Copy out the listing below, substituting "Display size:" for every occurrence of "Viewport:" and changing nothing else.

>> begin

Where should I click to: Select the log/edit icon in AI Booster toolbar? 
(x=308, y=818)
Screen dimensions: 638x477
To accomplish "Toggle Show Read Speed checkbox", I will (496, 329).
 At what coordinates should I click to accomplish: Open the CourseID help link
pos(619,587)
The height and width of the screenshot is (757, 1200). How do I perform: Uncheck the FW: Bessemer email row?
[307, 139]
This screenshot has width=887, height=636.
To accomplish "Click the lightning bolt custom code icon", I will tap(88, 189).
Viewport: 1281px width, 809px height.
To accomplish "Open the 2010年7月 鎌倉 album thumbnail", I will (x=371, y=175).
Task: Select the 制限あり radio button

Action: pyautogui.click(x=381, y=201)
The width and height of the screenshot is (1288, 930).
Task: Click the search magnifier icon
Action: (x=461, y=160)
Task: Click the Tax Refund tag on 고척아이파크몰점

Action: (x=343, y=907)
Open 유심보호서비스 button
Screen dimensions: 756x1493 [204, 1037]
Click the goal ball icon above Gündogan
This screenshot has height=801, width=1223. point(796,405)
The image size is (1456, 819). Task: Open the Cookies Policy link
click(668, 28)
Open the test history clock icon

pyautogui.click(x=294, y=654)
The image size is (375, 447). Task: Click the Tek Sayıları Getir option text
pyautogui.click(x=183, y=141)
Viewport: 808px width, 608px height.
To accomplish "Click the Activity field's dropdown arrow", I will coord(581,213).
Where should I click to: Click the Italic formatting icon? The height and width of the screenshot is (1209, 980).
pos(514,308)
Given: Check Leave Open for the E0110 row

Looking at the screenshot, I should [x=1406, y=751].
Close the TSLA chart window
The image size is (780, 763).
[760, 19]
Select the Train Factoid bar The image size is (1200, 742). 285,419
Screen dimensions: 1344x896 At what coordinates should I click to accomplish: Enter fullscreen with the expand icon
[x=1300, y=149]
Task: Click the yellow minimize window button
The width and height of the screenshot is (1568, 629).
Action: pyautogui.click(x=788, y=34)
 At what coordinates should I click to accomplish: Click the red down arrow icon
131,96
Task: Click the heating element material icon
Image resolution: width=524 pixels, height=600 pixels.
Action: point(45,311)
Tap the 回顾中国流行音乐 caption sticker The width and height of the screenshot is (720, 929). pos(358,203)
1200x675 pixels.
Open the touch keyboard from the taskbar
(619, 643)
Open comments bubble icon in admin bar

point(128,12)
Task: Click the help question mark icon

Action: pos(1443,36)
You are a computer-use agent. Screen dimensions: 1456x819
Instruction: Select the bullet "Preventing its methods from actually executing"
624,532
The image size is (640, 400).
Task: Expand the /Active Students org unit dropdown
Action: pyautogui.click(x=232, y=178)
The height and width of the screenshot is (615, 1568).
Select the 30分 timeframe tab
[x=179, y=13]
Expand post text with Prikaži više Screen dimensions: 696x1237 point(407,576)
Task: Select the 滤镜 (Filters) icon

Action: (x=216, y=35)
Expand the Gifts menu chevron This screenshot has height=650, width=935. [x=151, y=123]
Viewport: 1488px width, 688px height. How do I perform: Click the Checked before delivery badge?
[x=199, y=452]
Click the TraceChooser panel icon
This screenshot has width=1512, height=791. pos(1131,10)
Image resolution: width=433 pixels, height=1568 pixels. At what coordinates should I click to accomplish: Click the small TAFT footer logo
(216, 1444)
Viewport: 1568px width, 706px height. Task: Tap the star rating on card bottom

>> end

## [Completed task]
Where should I click to: Select the log/edit icon in AI Booster toolbar? 
(x=308, y=818)
Screen dimensions: 638x477
To accomplish "Toggle Show Read Speed checkbox", I will (496, 329).
 At what coordinates should I click to accomplish: Open the CourseID help link
pos(619,587)
The height and width of the screenshot is (757, 1200). How do I perform: Uncheck the FW: Bessemer email row?
[307, 139]
This screenshot has width=887, height=636.
To accomplish "Click the lightning bolt custom code icon", I will tap(88, 189).
Display size: 1281px width, 809px height.
To accomplish "Open the 2010年7月 鎌倉 album thumbnail", I will (x=371, y=175).
Task: Select the 制限あり radio button

Action: pyautogui.click(x=381, y=201)
The width and height of the screenshot is (1288, 930).
Task: Click the search magnifier icon
Action: (x=461, y=160)
Task: Click the Tax Refund tag on 고척아이파크몰점

Action: (x=343, y=907)
Open 유심보호서비스 button
Screen dimensions: 756x1493 [204, 1037]
Click the goal ball icon above Gündogan
This screenshot has height=801, width=1223. point(796,405)
The image size is (1456, 819). Task: Open the Cookies Policy link
click(668, 28)
Open the test history clock icon

pyautogui.click(x=294, y=654)
The image size is (375, 447). Task: Click the Tek Sayıları Getir option text
pyautogui.click(x=183, y=141)
Display size: 808px width, 608px height.
To accomplish "Click the Activity field's dropdown arrow", I will coord(581,213).
Where should I click to: Click the Italic formatting icon? The height and width of the screenshot is (1209, 980).
pos(514,308)
Given: Check Leave Open for the E0110 row

Looking at the screenshot, I should [x=1406, y=751].
Close the TSLA chart window
The image size is (780, 763).
[760, 19]
Select the Train Factoid bar The image size is (1200, 742). 285,419
Screen dimensions: 1344x896 At what coordinates should I click to accomplish: Enter fullscreen with the expand icon
[x=1300, y=149]
Task: Click the yellow minimize window button
The width and height of the screenshot is (1568, 629).
Action: pyautogui.click(x=788, y=34)
 At what coordinates should I click to accomplish: Click the red down arrow icon
131,96
Task: Click the heating element material icon
Image resolution: width=524 pixels, height=600 pixels.
Action: point(45,311)
Tap the 回顾中国流行音乐 caption sticker The width and height of the screenshot is (720, 929). pos(358,203)
1200x675 pixels.
Open the touch keyboard from the taskbar
(619, 643)
Open comments bubble icon in admin bar

point(128,12)
Task: Click the help question mark icon

Action: pos(1443,36)
You are a computer-use agent. Screen dimensions: 1456x819
Instruction: Select the bullet "Preventing its methods from actually executing"
624,532
The image size is (640, 400).
Task: Expand the /Active Students org unit dropdown
Action: pyautogui.click(x=232, y=178)
The height and width of the screenshot is (615, 1568).
Select the 30分 timeframe tab
[x=179, y=13]
Expand post text with Prikaži više Screen dimensions: 696x1237 point(407,576)
Task: Select the 滤镜 (Filters) icon

Action: (x=216, y=35)
Expand the Gifts menu chevron This screenshot has height=650, width=935. [x=151, y=123]
Display size: 1488px width, 688px height. How do I perform: Click the Checked before delivery badge?
[x=199, y=452]
Click the TraceChooser panel icon
This screenshot has width=1512, height=791. pos(1131,10)
Image resolution: width=433 pixels, height=1568 pixels. At what coordinates should I click to accomplish: Click the small TAFT footer logo
(216, 1444)
Display size: 1568px width, 706px height. Task: Tap the star rating on card bottom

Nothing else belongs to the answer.